What’s your favorite memory from being on stage?

I was playing on my own in a bar in Baton Rouge, Louisiana, one Saturday night. It was about 90 degrees at midnight. All I had was a microphone and an electric guitar and a little 15-watt amp. To try to keep the show dynamic, I kept a tick-tack rhythm on the bass strings when I sang and then added loud accents in between the verses. There were about 10 couples or so dancing in front of me and I could hear the scrape of their shoes on the dance floor.

I thought to myself: “This must have been what Charley Patton heard when he played a dance — the sound of the dancer’s shoes on the floor.” It was so wonderful to think I was doing well enough with what little I had that I could keep them dancing. It made me appreciate that audiences are willing to meet you more than halfway. The intensity of what you’re doing is more important than volume.

What other art forms — literature, film, dance, painting, etc — inform your music?

I get dreamy over paintings and great photography. I love the photography that Sheila Sachs and Catie Baumer Schwalb took for Light Sensitive.

Film noir is great for a sense of place and for the dialogue. So much had to be conveyed by gesture or innuendo. It was years before I realized that when Ilsa goes to see Rick in Casablanca for the letters of transit, the spotlight tells you they made love one last time. Every time I see it, the ending feels different. I used to think he gave her away. But then you remember Rick said he doesn’t deal in buying and selling people — and that extended to love, too. Now I see that Ilsa was always going to be trouble. She was right for Paris, just nowhere else. And life can never just be about Paris. Even if you live in Paris.

Also, in a film — like in songs — everybody has a job. The cab driver is important when you need that cab. Lately, I’ve been paying close attention to plays and musicals, listening for the rhythm and syncopation in dialogue. Frank Loesser’s songs for Guys and Dolls are spectacular. “I got horse right here / his name is Paul Revere…can do!” Louis Jordan’s songs sounds like musicals to my ear. I’m always on the hunt for an idea. I’m a flint and life is a white-tipped match.

What rituals do you have, either in the studio or before a show?
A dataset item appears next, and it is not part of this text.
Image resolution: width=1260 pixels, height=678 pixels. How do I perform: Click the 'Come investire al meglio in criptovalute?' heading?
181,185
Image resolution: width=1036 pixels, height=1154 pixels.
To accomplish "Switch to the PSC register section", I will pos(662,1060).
If I’m recording, I love walking into a studio with a fresh reel of tape under my arm, knowing that when I walk out the door, we will have created something that didn’t exist on Earth a few hours before. When I perform, I take time to walk all around the venue to get an idea of what the show will feel like from every vantage point. I like to talk to the sound engineer — usually someone I’ve never met — to get an idea what their job is like, if it’s a hard venue to deal with.

I ask them if they think the sound in the venue will respond to the kind of show I want to do. I try to make them feel like it’s our performance, not mine. Before the show, I think about my favorite people and my favorite performers. I’ll often write old friends just before a show — “How ya doin?” — just to demystify the whole thing. Other than having a new song in your pocket, there are few better feelings than walking on a stage at the beginning of a show.
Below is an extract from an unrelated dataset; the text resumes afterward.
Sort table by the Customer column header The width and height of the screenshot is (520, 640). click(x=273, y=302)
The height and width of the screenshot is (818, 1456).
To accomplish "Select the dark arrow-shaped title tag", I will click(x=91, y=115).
Since food and music go so well together, what is your dream pairing of a meal and a musician?

I often imagine a perfect day of music would be some kind of outdoor event with a pile of fried catfish, margaritas, and then a show at twilight with a great lineup of the WPA Ballclub. In reality, outdoor shows are usually a drag. Bugs, bad sound, the drummer falls into the generator. I do think loud guitars and BBQ go together pretty well.
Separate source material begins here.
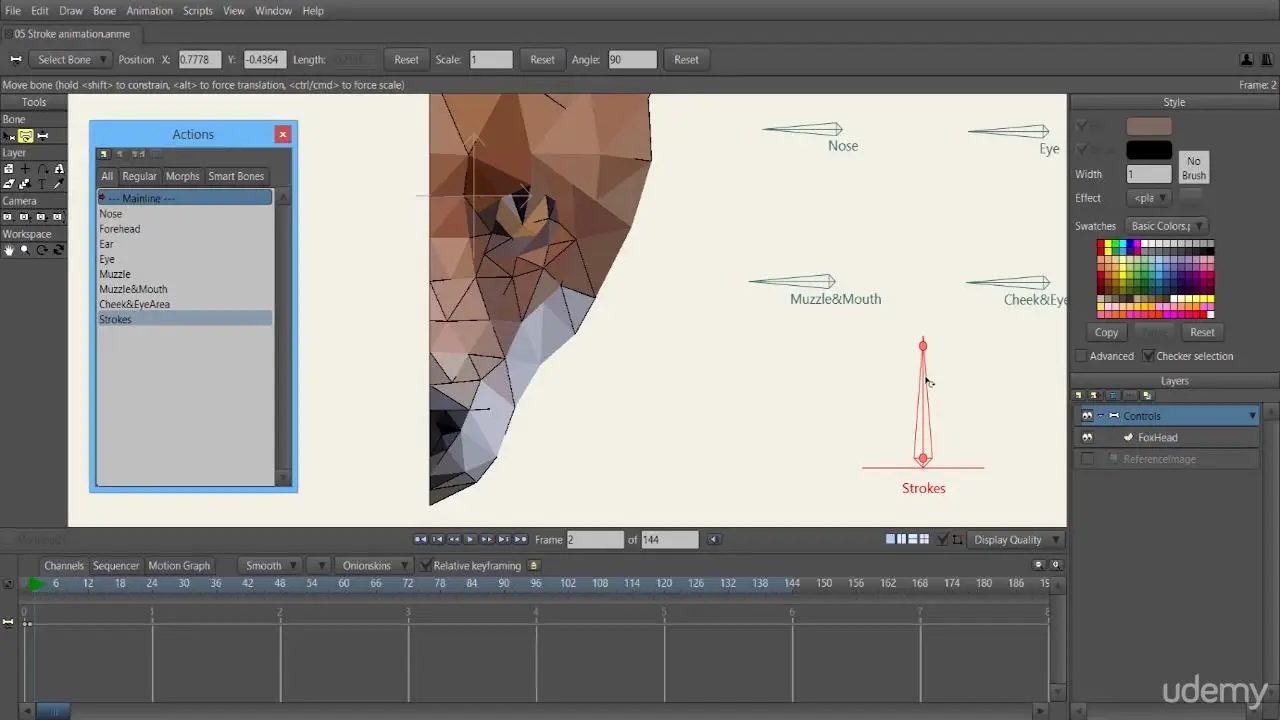
Task: Click the black stroke color swatch
Action: pyautogui.click(x=1149, y=150)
I used to stare at a photo of Little Richard playing at Wrigley Field with his band in the ’50s and thought it was the perfect gig. It must have been hot because the band were all wearing plaid shorts. Now that I’m older, I realize they were probably miserable — with an out-of-tune piano, distorted amps, and a lousy PA. But you know that first beer and smoke after the show must have been delicious.

As for a particular musician and food pairing, I hear that in the 1930s, all the jazz joints served Chinese food. If I could have seen Charlie Christian play guitar or heard Billie Holiday sing in a little joint with Teddy Wilson on piano over a hot plate of home-cooked crispy duck, I would have been very happy.